***** DOCUMENT TEXT
No one expects an accident. It's easy to mistakenly believe a short trip on a bike path couldn't possibly result in severe injury.

In both Pima County and Tucson, children under 18 must wear a helmet. I see kids every day without helmets, yet, despite the law, I have never seen Tucson or Oro Valley police stop these children to talk to them about the importance of wearing helmets — and to remind them of the law.

This is a public safety issue and should be addressed. We can't expect others to promote safety for our children. We must do that at home and we should set an example by wearing helmets ourselves. No matter how hard your head may seem, it's not harder than concrete or a sharp rock.

Chris Kmotorka, Oro Valley

Melvin has no solution for AZ school funding

In a recent editorial, State Sen. Al Melvin offered his thoughts on education funding in Arizona. Let's see if I can summarize his position.

Other than the Republican majority in state government, everyone else is to blame for the current budgetary crisis our schools face. Immigrants, Acorn, SEIU and Planned Parenthood are to blame. School administrators are to blame. Parents and students are to blame for being too blind to see hidden agendas in materials sent home from their schools.

Thank you Mr. Melvin, because I definitely feel enlightened by this rehash of the usual GOP talking points. Nothing in your letter is recognizable as a solution.

Mr. Melvin argues that we spend $9,700 per pupil in the state. He is apparently either unaware or unwilling to acknowledge that Arizona ranks 50th in the nation in terms of per pupil spending. Furthermore, per pupil spending is 33 percent below the national average over time. These are not facts we should be proud of.
**********
***** DATASET CONTENT
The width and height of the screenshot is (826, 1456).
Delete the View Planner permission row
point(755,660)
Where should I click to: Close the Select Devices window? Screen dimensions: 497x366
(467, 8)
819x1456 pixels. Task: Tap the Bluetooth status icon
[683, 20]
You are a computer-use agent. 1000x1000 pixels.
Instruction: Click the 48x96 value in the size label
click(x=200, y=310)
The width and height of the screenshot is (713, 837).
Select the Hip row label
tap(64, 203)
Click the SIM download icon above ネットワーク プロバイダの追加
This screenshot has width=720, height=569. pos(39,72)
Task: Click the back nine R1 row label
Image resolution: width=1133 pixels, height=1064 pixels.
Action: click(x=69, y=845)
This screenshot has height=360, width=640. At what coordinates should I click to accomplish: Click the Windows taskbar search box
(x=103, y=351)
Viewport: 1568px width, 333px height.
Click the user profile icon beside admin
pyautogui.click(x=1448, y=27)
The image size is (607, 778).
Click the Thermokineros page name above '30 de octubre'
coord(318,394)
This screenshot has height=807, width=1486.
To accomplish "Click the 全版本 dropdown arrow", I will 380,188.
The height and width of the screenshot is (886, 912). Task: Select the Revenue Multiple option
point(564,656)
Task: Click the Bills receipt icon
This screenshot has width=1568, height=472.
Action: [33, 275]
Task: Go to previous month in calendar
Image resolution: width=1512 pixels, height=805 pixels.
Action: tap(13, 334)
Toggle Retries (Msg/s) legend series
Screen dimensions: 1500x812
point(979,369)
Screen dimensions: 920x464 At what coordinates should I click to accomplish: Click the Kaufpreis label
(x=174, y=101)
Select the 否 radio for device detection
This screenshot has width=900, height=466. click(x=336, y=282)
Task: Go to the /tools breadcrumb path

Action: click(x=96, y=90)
**********
### TO DO:
1. From the letters to the editor, extract the passage beginning at "Melvin has no" up to and including "from their schools.".
2. According to the letters to the editor, where does Arizona rank in the nation in per pupil spending?

### EXPECTED OUTPUTS:
1.
Melvin has no solution for AZ school funding

In a recent editorial, State Sen. Al Melvin offered his thoughts on education funding in Arizona. Let's see if I can summarize his position.

Other than the Republican majority in state government, everyone else is to blame for the current budgetary crisis our schools face. Immigrants, Acorn, SEIU and Planned Parenthood are to blame. School administrators are to blame. Parents and students are to blame for being too blind to see hidden agendas in materials sent home from their schools.

2. 50th